Stored data entries
┄┄┄┄┄┄

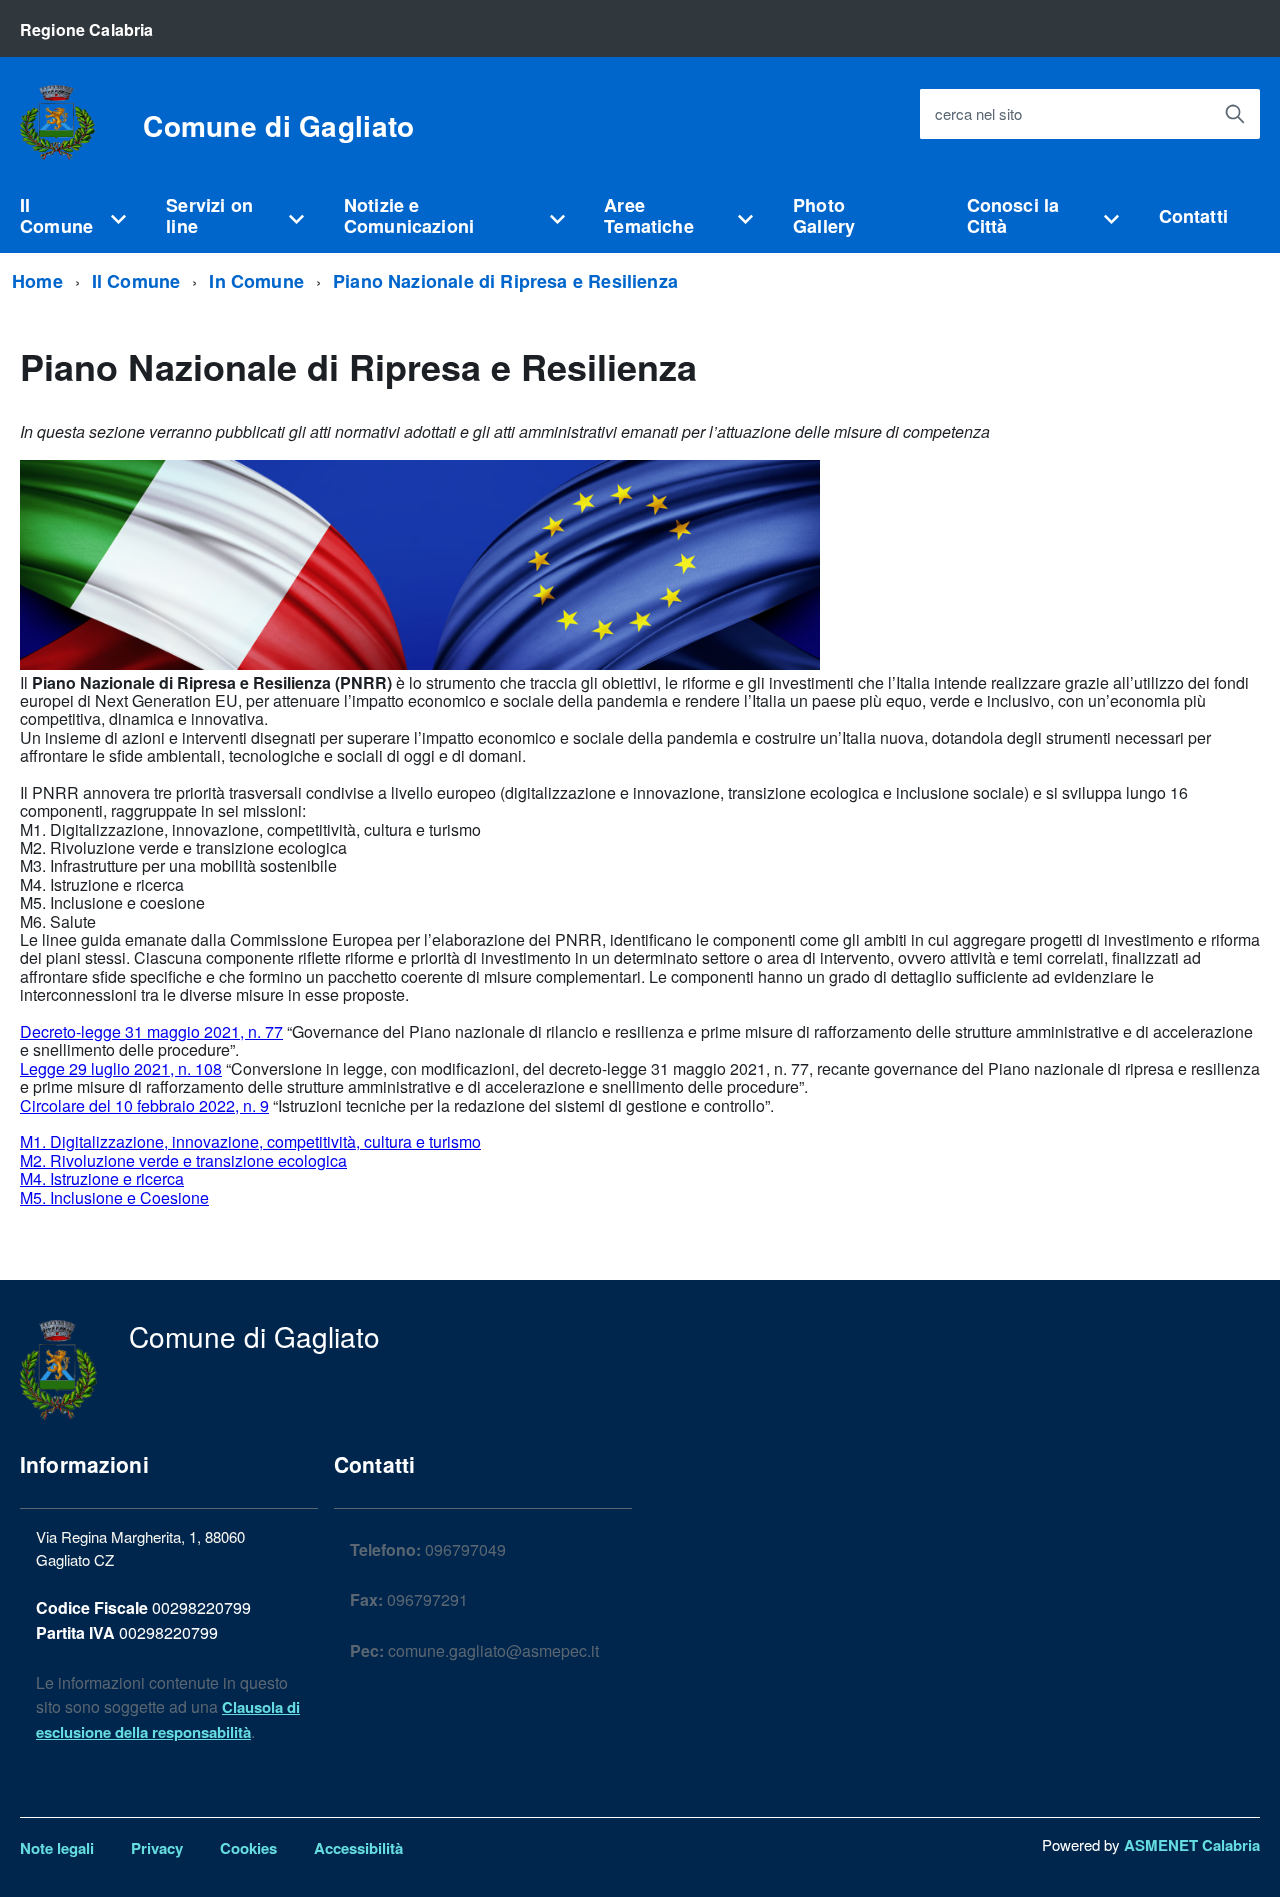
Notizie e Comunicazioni (409, 215)
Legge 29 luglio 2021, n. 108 (121, 1068)
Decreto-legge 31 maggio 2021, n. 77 (151, 1031)
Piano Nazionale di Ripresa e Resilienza (505, 281)
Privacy (157, 1848)
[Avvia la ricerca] (1235, 114)
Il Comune (56, 215)
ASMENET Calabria (1192, 1845)
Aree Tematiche (649, 215)
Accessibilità (358, 1848)
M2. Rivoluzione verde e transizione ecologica (183, 1160)
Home (37, 281)
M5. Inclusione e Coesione (114, 1197)
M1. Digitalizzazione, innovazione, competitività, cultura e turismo (250, 1141)
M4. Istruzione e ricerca (102, 1178)
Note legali (57, 1848)
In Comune (256, 281)
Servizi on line (209, 215)
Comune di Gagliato (278, 126)
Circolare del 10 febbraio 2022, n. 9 (144, 1105)
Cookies (248, 1848)
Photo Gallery (824, 215)
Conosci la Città (1013, 215)
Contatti (1193, 216)
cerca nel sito (978, 114)
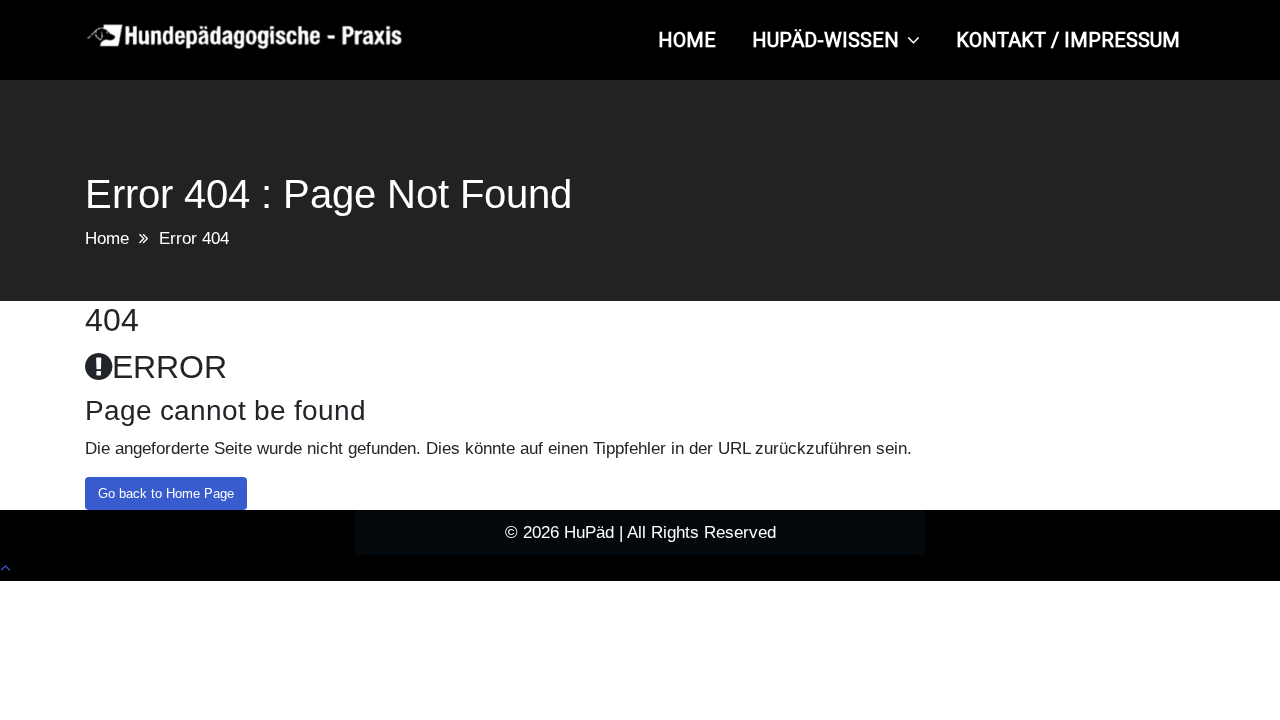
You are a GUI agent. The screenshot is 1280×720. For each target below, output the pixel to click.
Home (107, 238)
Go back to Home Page (166, 493)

┄┄┄┄┄┄

## EXERCISE
Leave the pictures out. Extract exactly the lines running from the one with "Note legali (57, 1848)" through the last entry, both ends included.

## RESULT OF THE EXERCISE
Note legali (57, 1848)
In Comune (256, 281)
Servizi on line (209, 215)
Comune di Gagliato (278, 126)
Circolare del 10 febbraio 2022, n. 9 (144, 1105)
Cookies (248, 1848)
Photo Gallery (824, 215)
Conosci la Città (1013, 215)
Contatti (1193, 216)
cerca nel sito (978, 114)
You are a GUI agent. The screenshot is 1280×720. For each target below, output the pixel to click.
Home (107, 238)
Go back to Home Page (166, 493)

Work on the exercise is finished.